Needless to say, foreclosures are a sad and unfortunate circumstance confronted by many Americans today. This video gives brief insight to markets at work and the opportunities that abound from the depths of despair. The real estate industry continues to crash but, as a result, another industry is born.
U.S. mortgage applications rose in the last week of January, reflecting a jump in demand for home refinancing loans even as interest rates rose to their highest levels since early December, data from an industry group showed Wednesday.
The Mortgage Bankers Association said its seasonally adjusted index of mortgage applications, which includes both purchase and refinance loans, for the week ended Jan. 30 increased 8.6% to 795.4 after slumping 38.8% during the previous week.
Inside the MBA's purchase and refinance index:
The MBA's seasonally adjusted purchase index fell 11.2% to 261.4 in the latest week. The four-week moving average of mortgage applications, which smooths the volatile weekly figures, was down 9.2%.
The Mortgage Bankers seasonally adjusted index of refinancing applications, meanwhile, jumped 15.8% to 3,906.3.
Inside the mortgage rates:
Borrowing costs on 30-year fixed-rate mortgages, excluding fees, averaged 5.28%, up 0.06 percentage point from the previous week. Three weeks earlier, mortgage rates were 4.89%, the lowest level recorded since the MBA survey began in 1990.
...
The adjustable-rate mortgage share of activity decreased to 2.1% in the latest week, down from 2.4% the previous week.
Fixed 15-year mortgage rates averaged 5.15%, up from 4.98% the previous week. Rates on one-year ARMs increased to 6.09% from 5.96%.
The long and the short is that mortgage rates have been inching up but still remain incredibly cheap.
Plunging home prices and low mortgage rates pushed homebuying activity higher in December, according to a regular industry report released on Tuesday.
The Pending Home Sales Index, from the National Association of Realtors, measures the number of sales contracts signed each month. It rose 6.3% in December to 87.7, after dropping 4% in November to a record low of 82.5.
The index was 2.1% higher than its December 2007 level.
What happened in your local region?
Sales activity gained the most traction the South, where the index jumped 13% in December.
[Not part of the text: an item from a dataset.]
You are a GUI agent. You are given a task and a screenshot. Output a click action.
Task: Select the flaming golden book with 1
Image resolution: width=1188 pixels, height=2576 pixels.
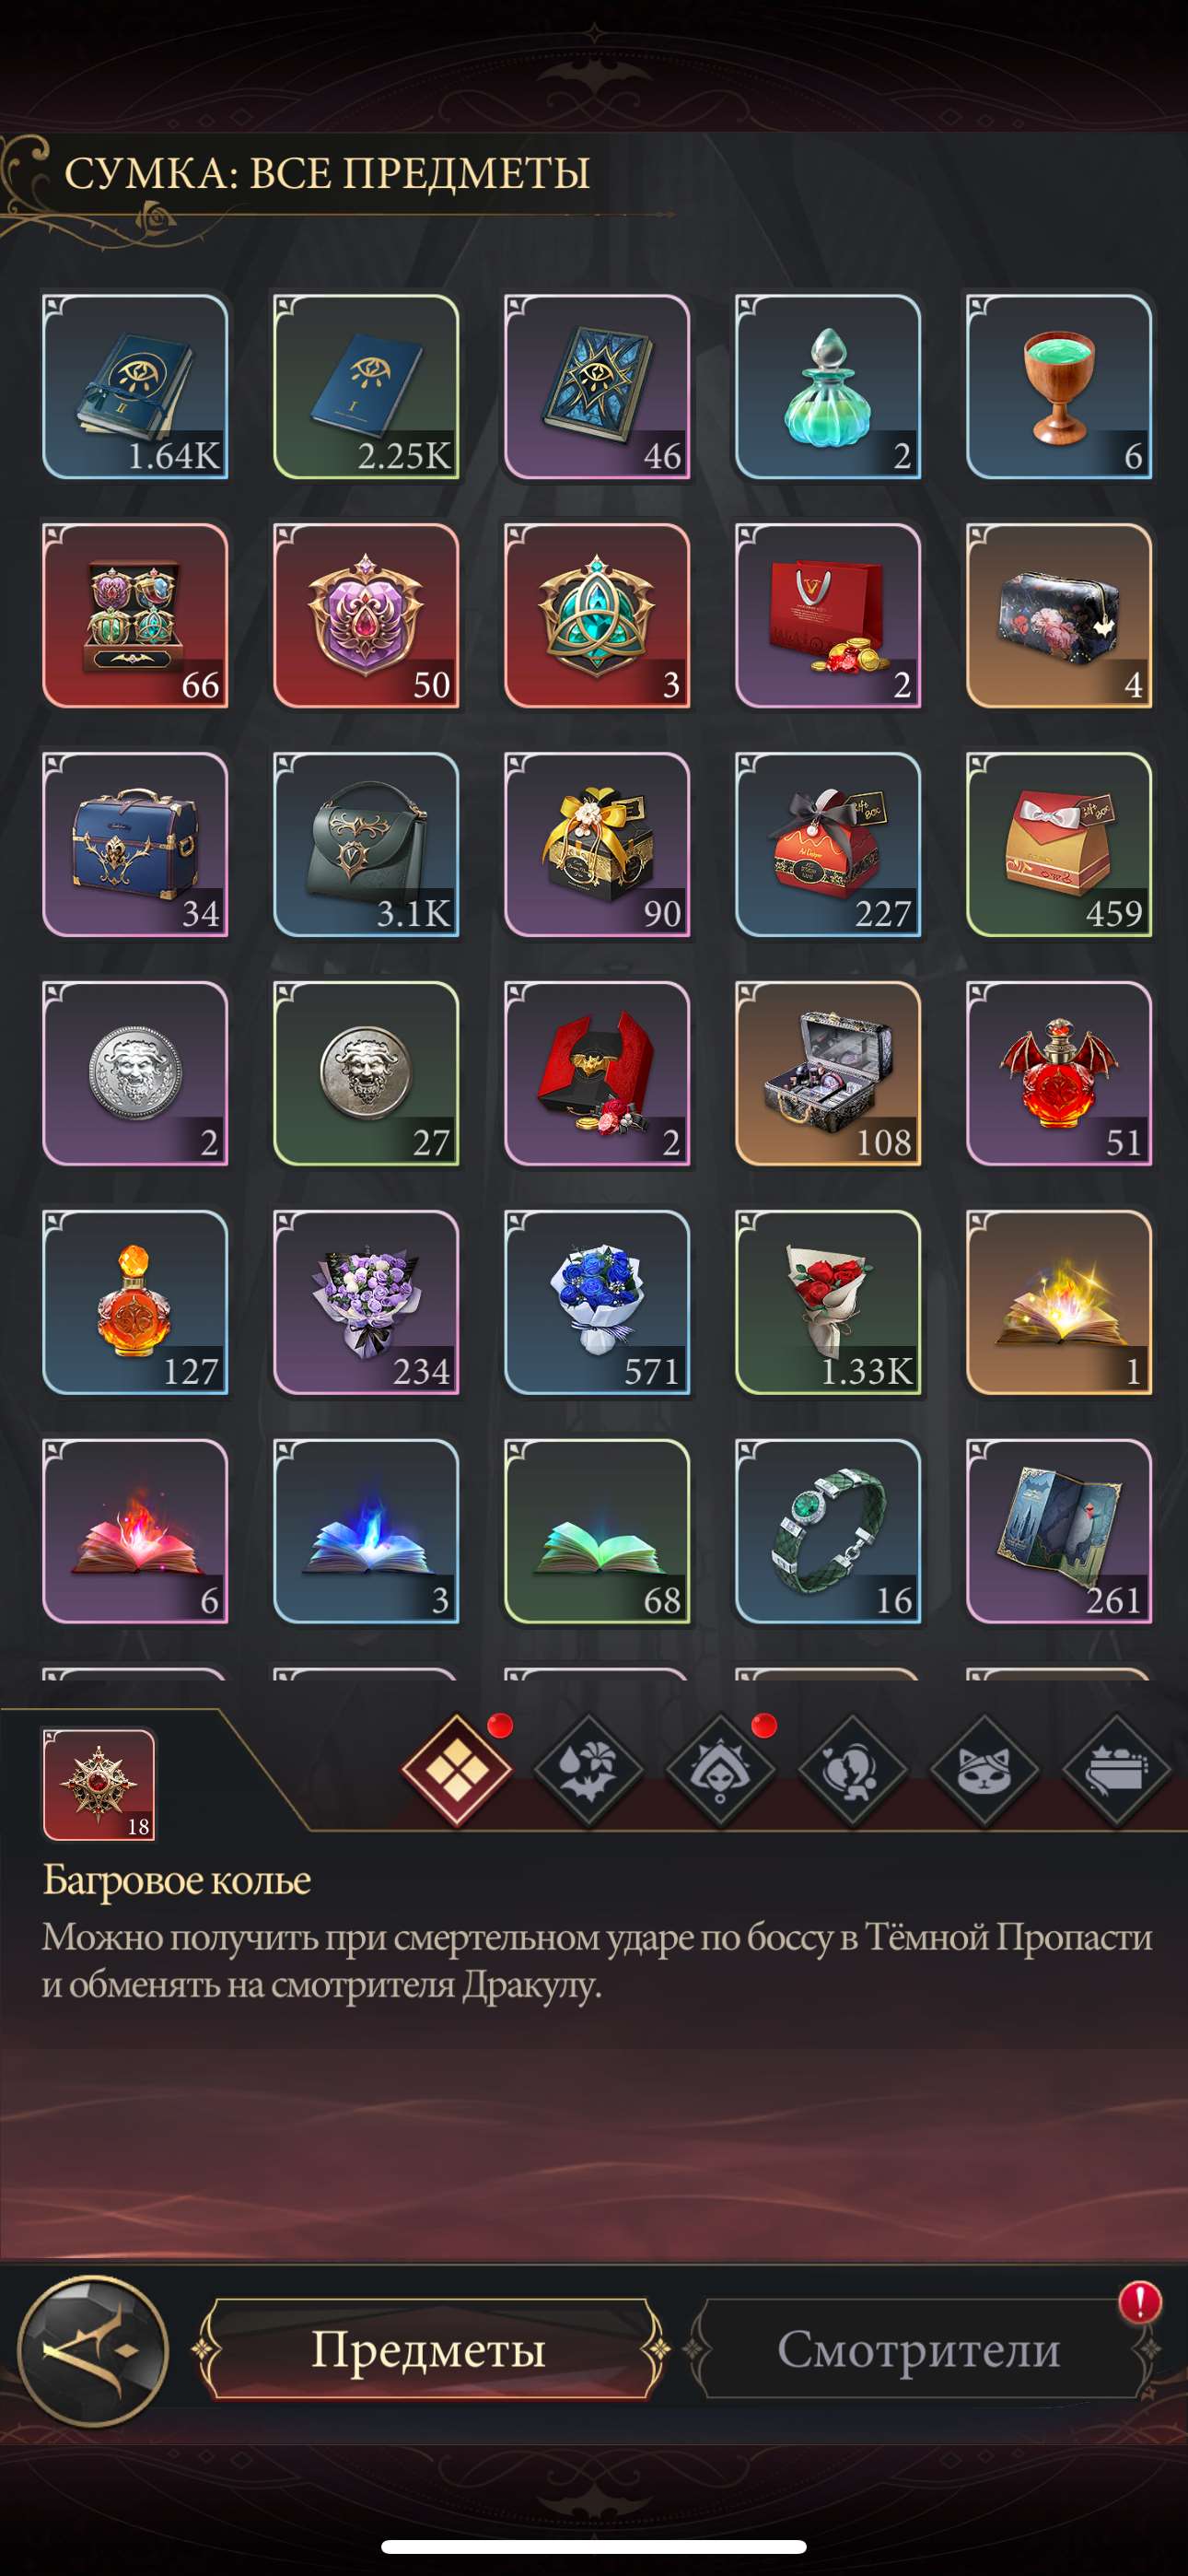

The Midwest was also much higher at 12.8%. The Northeast, however, slipped by 1.7% and the index in the West fell 3.7%.
It appears that the significant drop in housing prices coupled with attractive mortgage rates (for those who can qualify for a loan) continue to spur improved home buying activity. We continue to experience this reality ourselves and hear reports from affiliates in different markets that the lower priced portion of the housing market is percolating with activity. In fact, many bank owned properties being dumped on the market at extremely aggressive price points are continuing to generate multiple offers over the asking price.